O projeto se tornou um dos marcos recentes da carreira de Eduardo Costa, tanto pela repercussão entre fãs do gênero quanto pela associação com um repertório popular que manteve o cantor em evidência.
Jatinho Hawker Beechcraft de R$ 40 milhões

Um dos bens mais comentados ligados ao sertanejo é o jatinho Hawker Beechcraft 400XP, comprado em 2024 e avaliado em até R$ 40 milhões, segundo reportagem do Diário do Nordeste baseada em informações do jornal Extra.
A aeronave, que leva o nome do artista nas turbinas, comporta até seis passageiros e dois pilotos, sendo descrita como um modelo adequado para viagens curtas e usado por artistas com agenda intensa de apresentações.
Na época da aquisição, Eduardo Costa afirmou nas redes sociais que avião particular não seria apenas luxo para quem faz muitos shows, mas uma necessidade de deslocamento, descanso e cumprimento de compromissos profissionais.

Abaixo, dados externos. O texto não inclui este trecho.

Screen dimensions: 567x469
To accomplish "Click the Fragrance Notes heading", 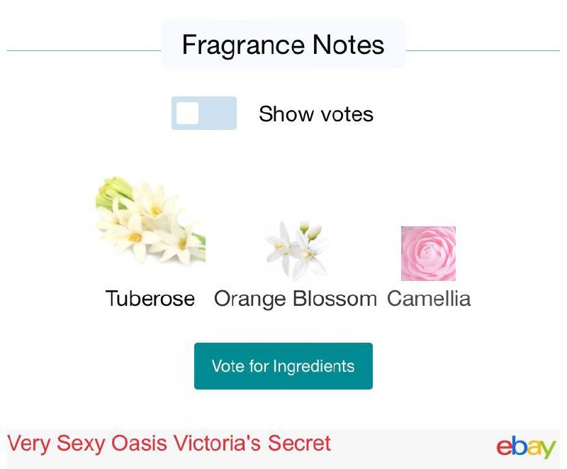I will tap(283, 45).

Ainda conforme a mesma reportagem, o cantor também foi apontado como proprietário de um Learjet 45, jato bimotor avaliado entre R$ 10 milhões e R$ 35 milhões, embora esse valor varie conforme ano, conservação e configuração.

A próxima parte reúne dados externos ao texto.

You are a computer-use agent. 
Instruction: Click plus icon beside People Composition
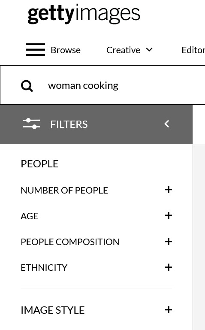coord(169,242)
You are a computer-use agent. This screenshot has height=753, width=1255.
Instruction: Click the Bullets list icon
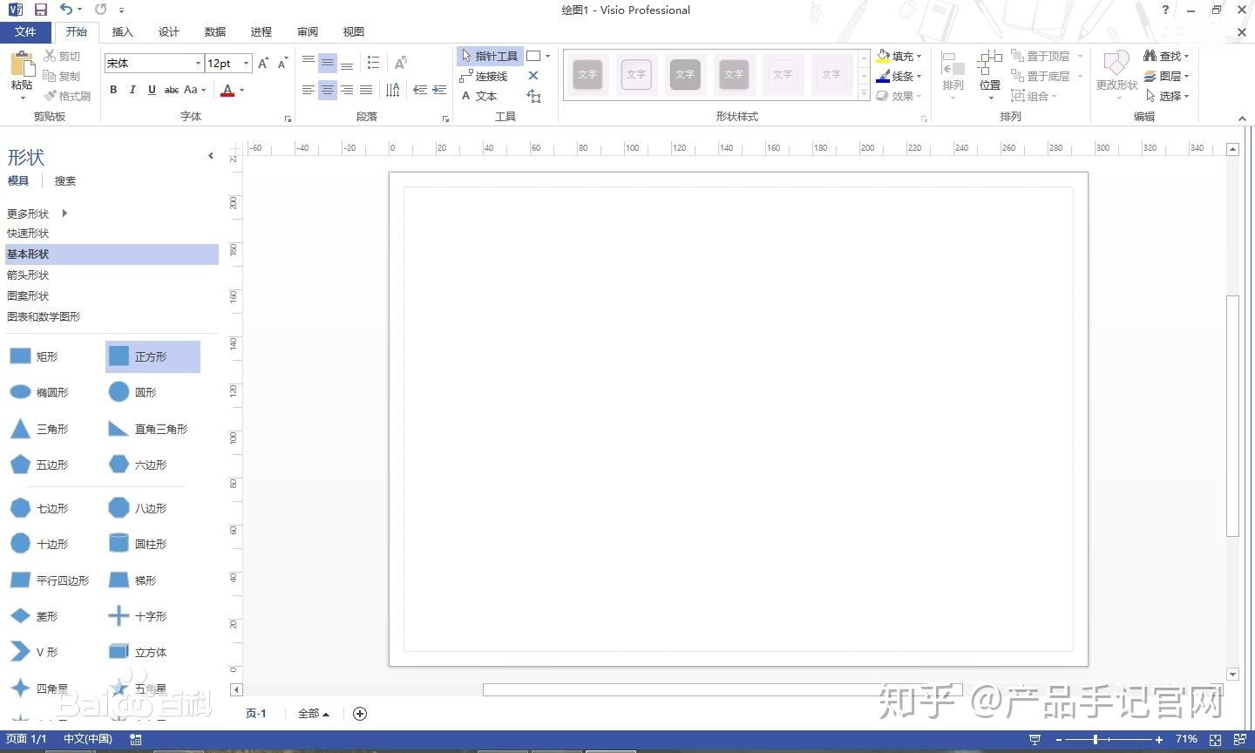(374, 63)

Fazenda milionária e ligação com a vida no campo
Além da música, Eduardo Costa mantém forte associação com o campo, tanto na imagem pública quanto em atividades ligadas ao agronegócio, pecuária e criação de animais, conforme informações divulgadas em sua biografia oficial.
O site do artista informa que ele vive em uma fazenda com a família, onde se dedica à criação de cavalos Mangalarga Marchador e gado das raças Nelore e Angus, atividades que reforçam a conexão com o universo rural.
Reportagens de entretenimento atribuem à propriedade valores em torno de R$ 30 milhões, mas não há confirmação oficial pública do cantor ou registro patrimonial acessível que permita validar esse número com segurança documental.
Mesmo sem confirmação independente do valor exato, a fazenda se tornou parte central da imagem pública de Eduardo Costa, que costuma associar sua trajetória artística à vida no interior, aos animais e à rotina rural.
Mansão de Eduardo Costa na Pampulha

No setor imobiliário, uma das propriedades mais conhecidas foi a mansão localizada na região da Pampulha, em Belo Horizonte, colocada à venda em 2020 por R$ 11,9 milhões, segundo reportagem de O Tempo com informações da Folhapress.
O imóvel tinha 820 metros quadrados de área, seis quartos, sendo quatro suítes, 20 vagas de garagem, adega, bar, piscina, sauna e home theater, características que chamaram atenção em reportagens sobre casas de celebridades.
A propriedade também esteve ligada a uma disputa judicial envolvendo uma negociação imobiliária anterior, na qual o cantor chegou a responder por acusação de estelionato relacionada a um imóvel em Capitólio, no Sul de Minas.
Em novembro de 2023, a Justiça de Belo Horizonte absolveu Eduardo Costa em primeira instância nesse caso, após o juiz entender que os vendedores tinham conhecimento das pendências relacionadas ao imóvel usado na negociação.
Carros de luxo e patrimônio de Eduardo Costa
A paixão por veículos de alto padrão também aparece com frequência na imagem pública de Eduardo Costa, que já exibiu carros esportivos e modelos importados em redes sociais e reportagens voltadas ao universo das celebridades.
Apesar da repercussão em torno de carros, imóveis, fazenda e aeronaves, não há uma estimativa oficial pública e auditada sobre o patrimônio total do cantor, o que exige cautela ao tratar valores como fortuna consolidada.
O conjunto de bens atribuídos a Eduardo Costa mostra uma mudança expressiva em relação à infância simples descrita em sua biografia, mas parte dos números divulgados depende de avaliações de mercado, anúncios imobiliários e reportagens de entretenimento.
Hoje, o sertanejo segue associado a uma trajetória de ascensão construída a partir da música, com investimentos fora dos palcos e uma exposição pública que mistura carreira, negócios, vida rural e episódios judiciais já registrados.